ELOGIO DE LA FILOSOFÍA

“La claudicación del filósofo es su virtud. La ironía verdadera no es una coartada, es una tarea, y es el desapego lo que le asigna un cierto género de acción entre los hombres. Porque vivimos en una de esas situaciones que Hegel llamaba diplomáticas, en la que cada iniciativa corre el riesgo de ser desviada de su sentido, se cree a veces servir a la filosofía vedándole problemas de la época, y se honraba recientemente a  Descartes por no haber tomada partido entre Galileo y el  Santo Oficio. El filósofo, se decía, no debe preferir uno de los dogmatismos rivales. Se ocupa del ser absoluto, más allá del objeto del físico y de la imaginación del teólogo. Esto es olvidar  que negándose a hablar, Descartes se niega también a hacer  valer y existir ese orden filosófico en el que se le coloca. Callando, no supera los dos errores, los abandona luchando, los alienta ­en particular al vencedor del momento­. Callarse no es lo mismo que decir por qué no se quiere optar. Si Descartes lo hubiese hecho, no habría podido dejar de establecer el derecho relativo de Galileo contra el Santo Oficio, aunque fuera para subordinar finalmente la física a la ontología. La filosofía y el ser absoluto no están por encima de los errores rivales que se oponen en el siglo: ellos no tienen jamás la misma manera de ser errores, y la filosofía, que es la verdad integral, tiene la obligación de decir lo que puede integrar de  ella. Para que hubiera un día un estado del mundo en que fuese posible un pensamiento libre tanto del espíritu científico como de la imaginación, no bastaba pasarlos por alto en silencio, era necesario hablar contra, en el caso particular, contra la imaginación. El pensamiento físico llevaba, en el caso de Galileo, los intereses de la verdad. El absoluto filosófico no reside en ninguna parte, y entonces jamás está en otra parte; está defendiéndose en cada acontecimiento. Alain decía a sus alumnos: "La verdad es momentánea, para nosotros, hombres, que tenemos la vista corta. Ella es de una situación, de un instante; es preciso verla, decirla, hacerla en ese momento, no antes ni después, en ridículas máximas; no muchas veces, pues nada es muchas veces." La diferencia, dicho esto, no es entre el hombre y el filósofo: ambos piensan la verdad en el acontecimiento, están juntos contra el infatuado que piensa por principios, y contra el quebrantado que vive sin verdad.

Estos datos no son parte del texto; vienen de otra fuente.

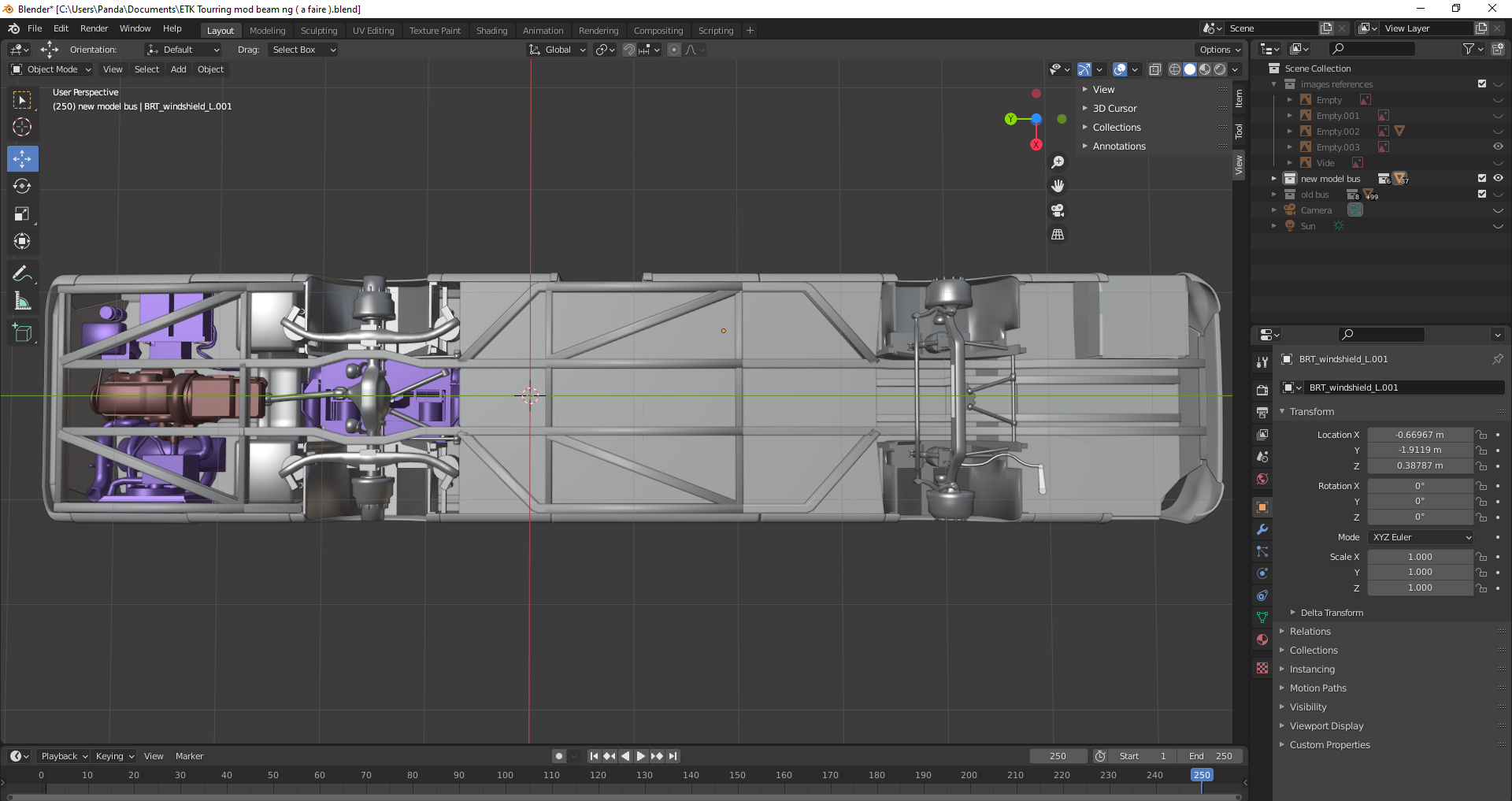This screenshot has width=1512, height=801.
Task: Click the Options button in header
Action: tap(1219, 50)
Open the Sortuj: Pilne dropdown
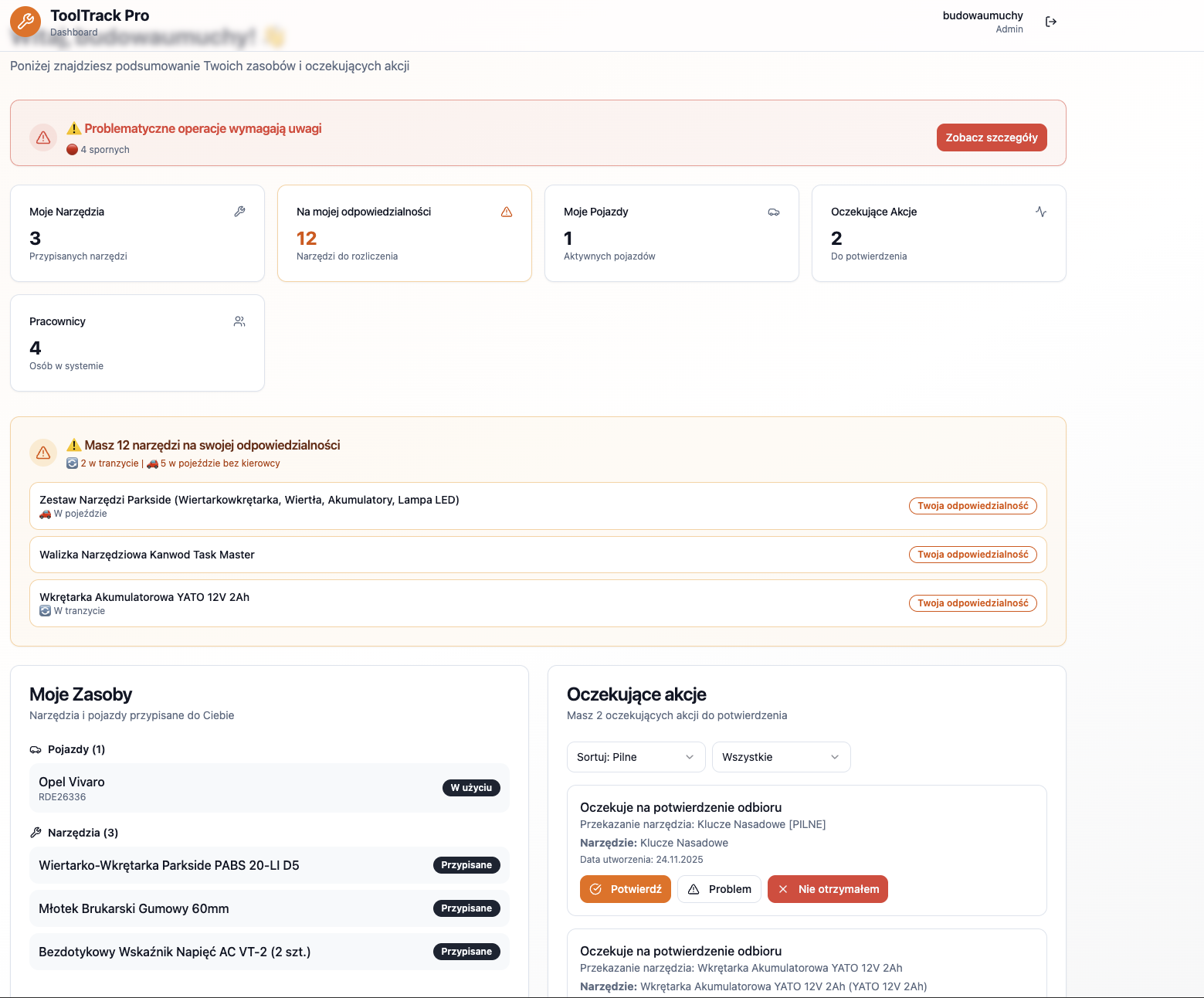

Al final de una reflexión que lo sustrae primero, pero para hacerle experimentar mejor los lazos de la verdad que lo atan al mundo y a la historia, el filósofo halla, no el abismo del sí mismo o del saber absoluto, sino la imagen renovada del mundo, y a sí mismo implantado en ella, entre los otros. Su dialéctica o su ambigüedad no es más que una manera de poner en palabras lo que cada hombre sabe bien: el valor de los momentos en los que, en efecto, su vida se renueva continuándose, se reaprehende y se comprende yendo más allá, donde  su mundo privado deviene mundo común. Estos misterios están en cada uno como en él. ¿Qué dice de las relaciones del alma y el cuerpo, sino lo que de ellas saben todos los hombres, que hacen marchar al unísono su alma y su cuerpo, su bien y su mal? Qué enseña de la muerte sino que está oculta en la vida, como el cuerpo en el alma, y es este conocimiento el que hace, decía Montaigne: "morir un campesino y pueblos enteros tan invariablemente como un filósofo." El filósofo es el hombre que despierta y habla, y el hombre contiene silenciosamente las paradojas de la filosofía, porque, para ser completamente hombre, debe ser un poco más y un poco menos que hombre.”